Geero is a simple neural network library built using Google Jax and inspired by Stax. This library is mainly for educational purposes and to experiment with deep learning methods.
python -m venv venvGeero
# Linux (WSL2)
. venvGeero/bin/activate
# Alternate Linux Method
source venvGeero/bin/activate
Sometimes VSCode will automatically activate the venv, sometimes it does not. You can use one of the above commands to activate the venv. Or sometimes just closing and reopening your terminal will cause it to properly source your venv.
If you are having trouble getting the venv to activate (at all) when it has worked properly in the past...
CTRL + SHIFT + P -> Search 'Reload' -> Click 'Python: Clear Cache and Reload Window'
pip install --upgrade pip
pip install -r requirements.txt
If using WSL2 on Windows. Please install python3-tk. This will give you a backend for GUIs. Otherwise matplotlib and similar features will not work.
sudo apt-get install python3-tk
By default the requirements.txt file will install jax for cpu. However, to take advantage of the gpu you must install both cuda and jax dependencies. The easiest way to install these dependencies is through pip. Instructions can be found in the README of the jax repo. Once these dependencies are installed, the gpu should automatically be used when using any Jax or Geero functionality.

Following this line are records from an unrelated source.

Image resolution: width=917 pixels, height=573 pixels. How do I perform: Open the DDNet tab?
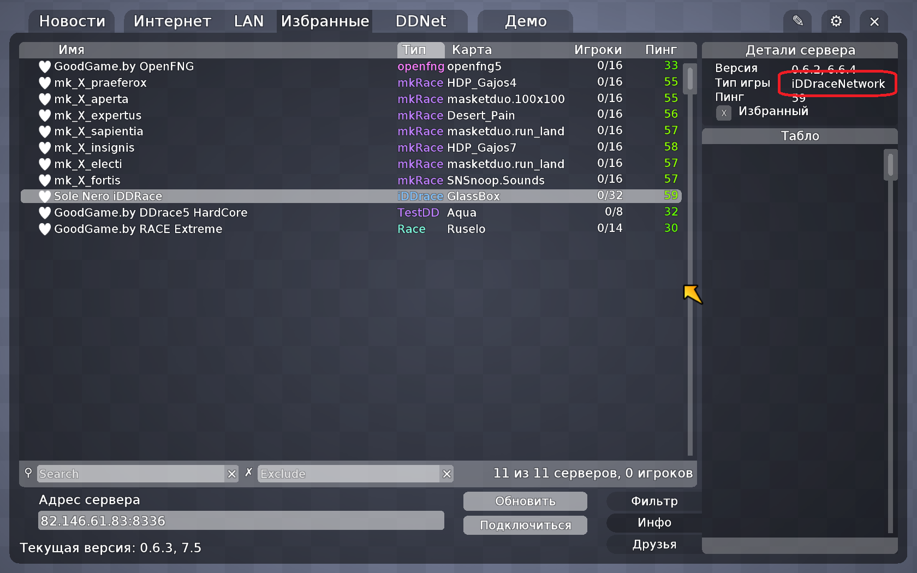click(420, 21)
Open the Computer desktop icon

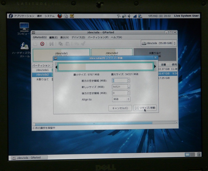[24, 28]
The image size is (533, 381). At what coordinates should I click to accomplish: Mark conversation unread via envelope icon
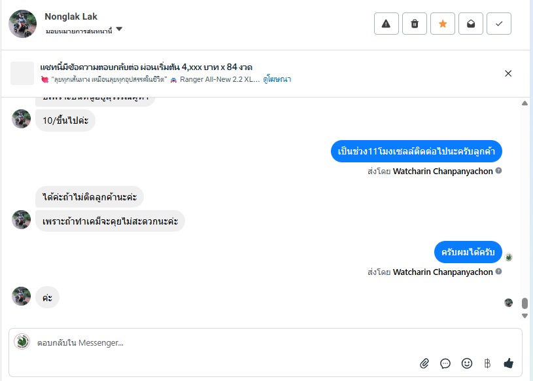click(x=471, y=24)
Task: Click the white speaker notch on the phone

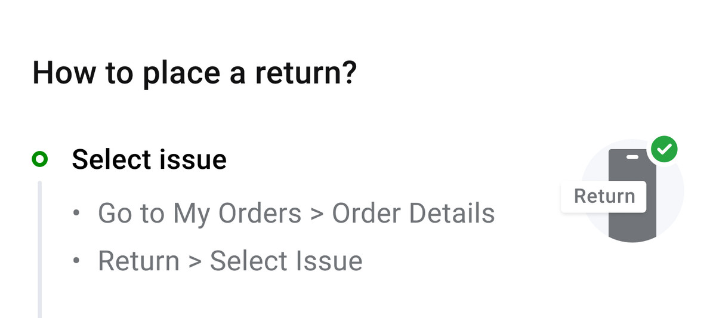Action: tap(632, 157)
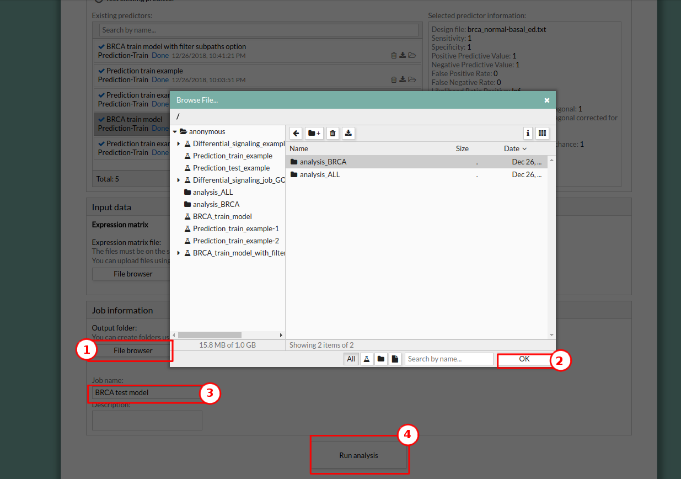Click the back arrow in file browser toolbar
Screen dimensions: 681x479
click(x=296, y=133)
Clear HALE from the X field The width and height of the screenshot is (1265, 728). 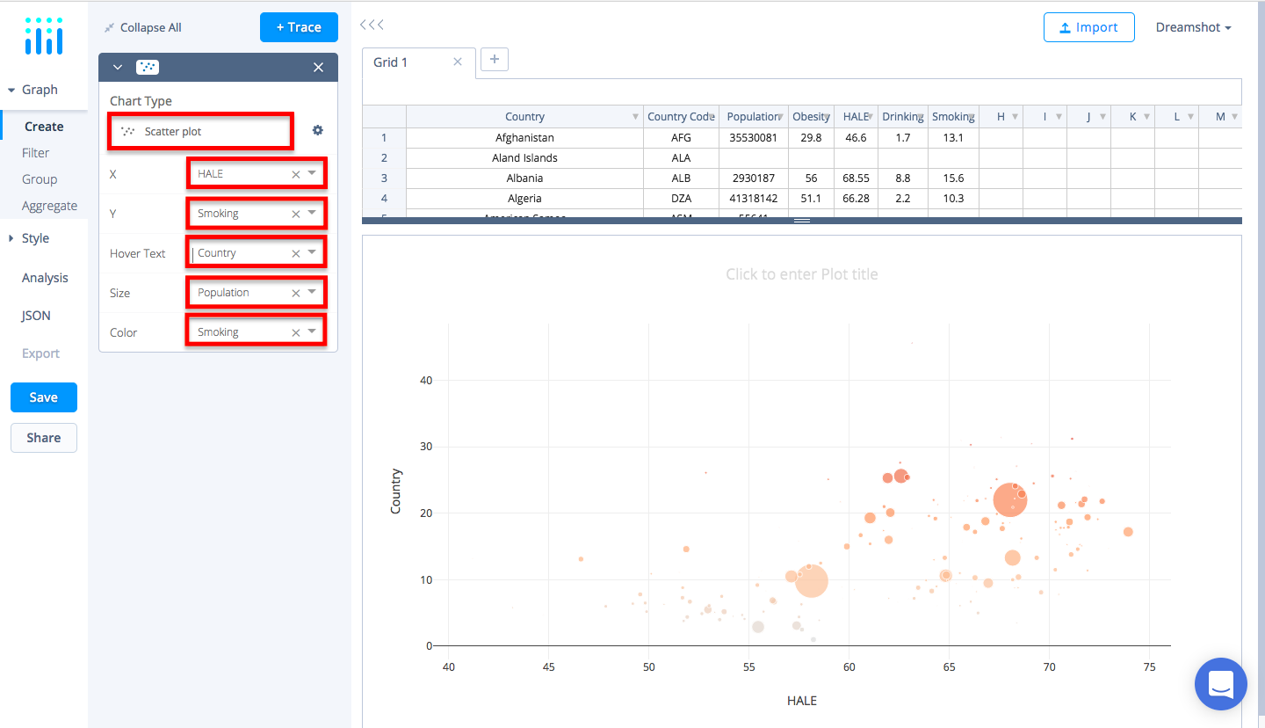pyautogui.click(x=296, y=173)
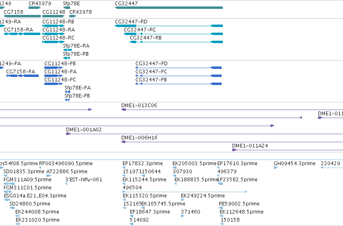The height and width of the screenshot is (226, 343).
Task: Open the CG11248-RB transcript feature
Action: pyautogui.click(x=53, y=26)
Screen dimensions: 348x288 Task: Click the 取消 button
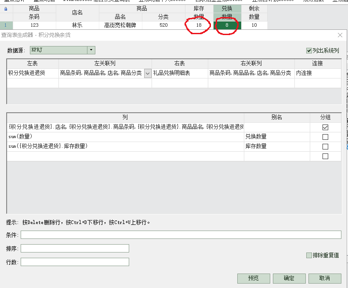pos(325,278)
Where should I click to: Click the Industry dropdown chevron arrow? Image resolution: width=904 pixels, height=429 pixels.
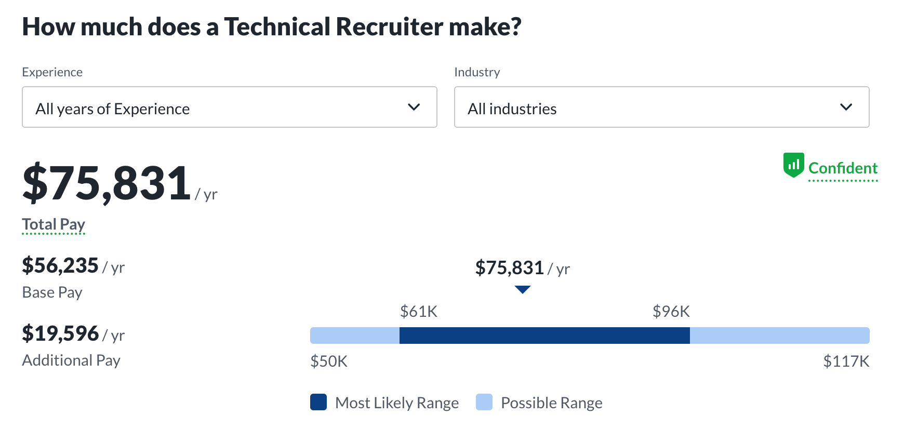click(x=846, y=107)
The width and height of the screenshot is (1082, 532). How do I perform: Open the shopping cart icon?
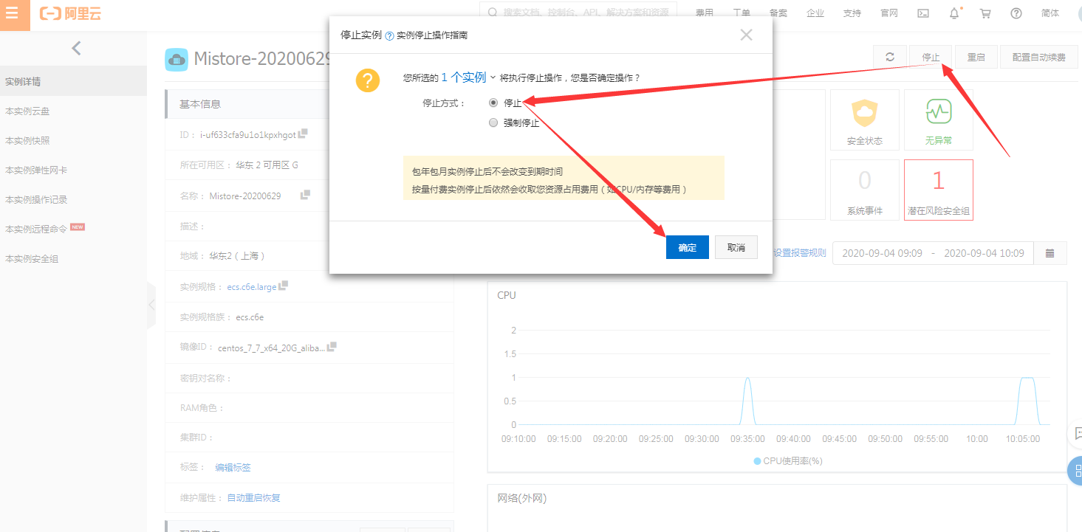(985, 13)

File | Dataset | Description |
---|---|---|
mnist.py | MNIST | A classic MNIST training example utilizing a neural network with Dense layers |
mnist_conv.py | MNIST | MNIST training example that utilizes a convolutional neural network |
mnist_aug.py | MNIST | MNIST training example that utilizes data augmentation. |
mnist_fcnn.py | MNIST | MNIST training example that utilizes a fully convolutional neural network |
fashion_mnist.py | FASHION MNIST | FASHION MNIST training example that utilizes a convolutional neural network |
cifar10.py | CIFAR-10 | CIFAR-10 training example that utilizes a convolutional neural network |
resnet.py | CIFAR-10 | CIFAR-10 training example that utilizes a resnet of my own creation. Test set accuracy is around 90% |
Please see env_vars, for a list of available environment variables and logging levels.
Please see decorators, for a list of currently implemented decorators.

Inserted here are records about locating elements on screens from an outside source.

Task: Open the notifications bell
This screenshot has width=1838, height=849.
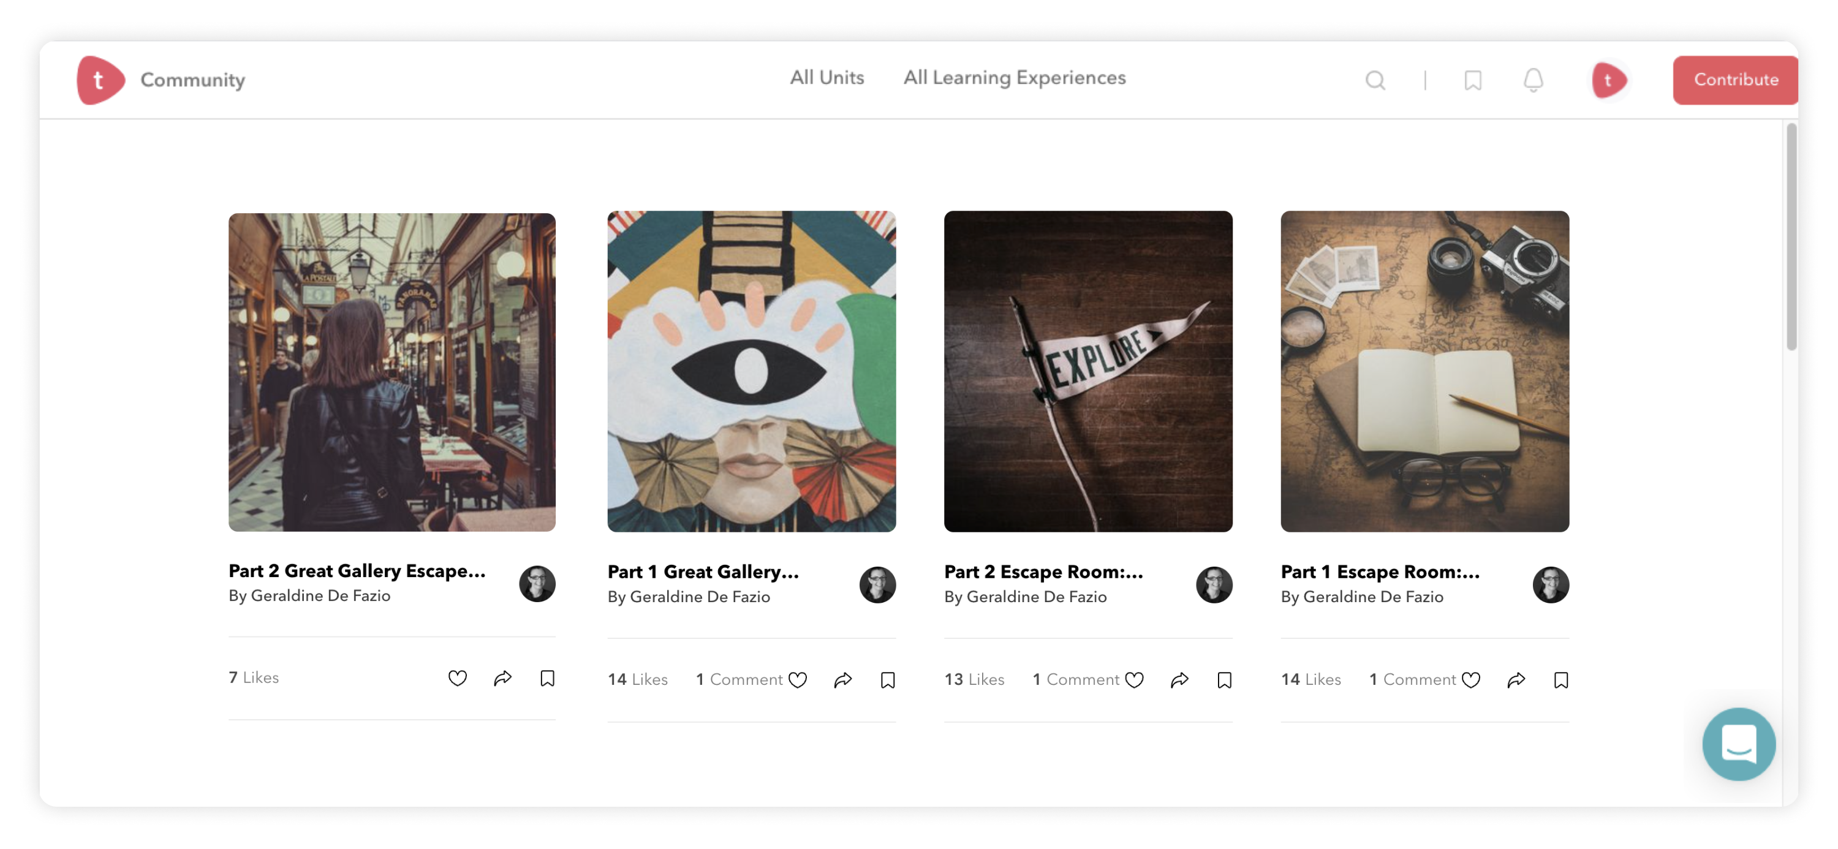Action: pyautogui.click(x=1533, y=80)
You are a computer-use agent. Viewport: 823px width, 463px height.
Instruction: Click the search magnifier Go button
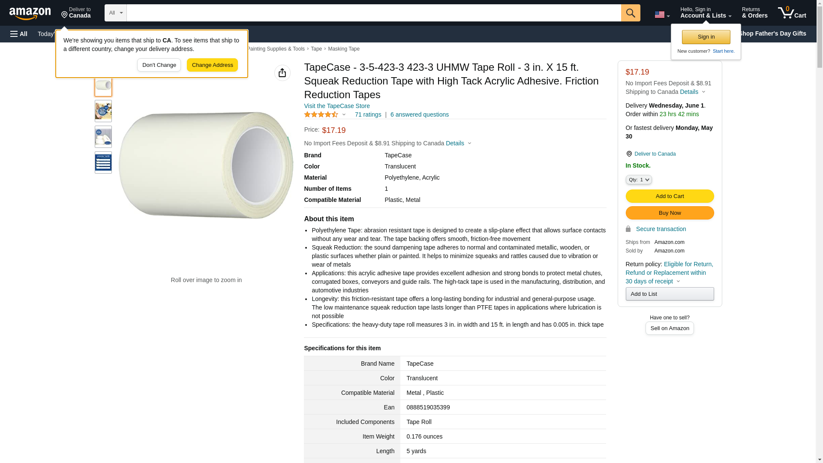coord(630,13)
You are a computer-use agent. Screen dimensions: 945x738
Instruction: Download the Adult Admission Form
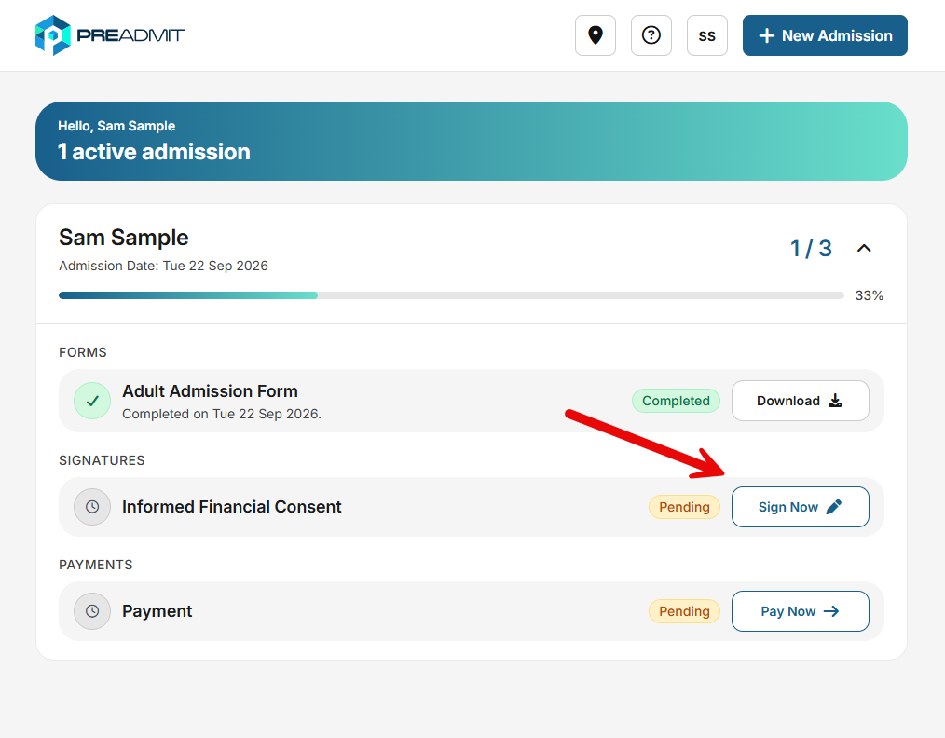(x=800, y=401)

This project utilizes the Google docstring format. It is recommended that this is configured with the autoDocstring VSCode extension.
Examples of the docstring format can be found below:
Currently all initializers used within Geero are from the initializers implementation in Jax. I may port them over at some point for visibility. But for now you can reference and use the Jax documentation for initializers.

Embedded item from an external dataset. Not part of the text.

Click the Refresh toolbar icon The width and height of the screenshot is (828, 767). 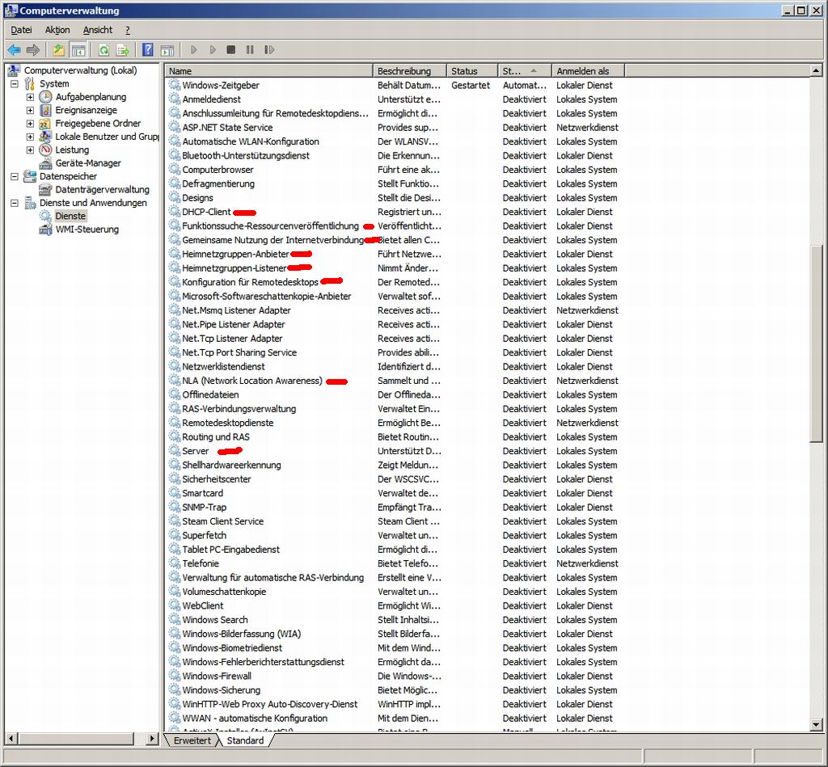click(104, 50)
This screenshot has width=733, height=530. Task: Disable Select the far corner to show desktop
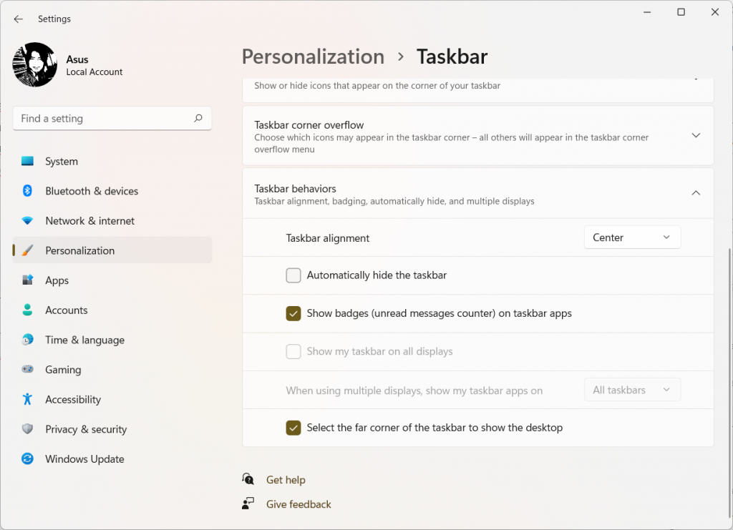293,427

The -1 for the input_shape tuple is a wildcard for the batch size. The wildcard was added because the batch size can vary between forward passes after initialization. And the actual initialization of the layers is in no way dependent on the actual batch size.
input_shape = (input_size,)
# or...
input_shape = (-1, input_size)
# or if you have a fixed batch size (such as 128)...
input_shape = (128, input_size)
These variations only really affect the output of some of the debug shape print statements. The more information you give Geero, the more accurate shapes it will display in the debug statements.
The initialization (init_fun) of the Conv layer is not dependent on the batch size. It can also be independent of the input_height and input_width, but only if you have a purely convolutional network. This is because if you have Dense layers mixed in, the Dense layers need to know the flattened output shape of the Conv layer. This is because unlike Conv, the Dense layer IS dependent on the input size.
input_shape = (-1, input_height, input_width, input_channels)
# ONLY if your network is fully convolutional can you do...
input_shape = (-1, -1, -1, input_channels)
# Although this is not recommended if you DO have a fixed input size.
# Because the debugging information will be less useful.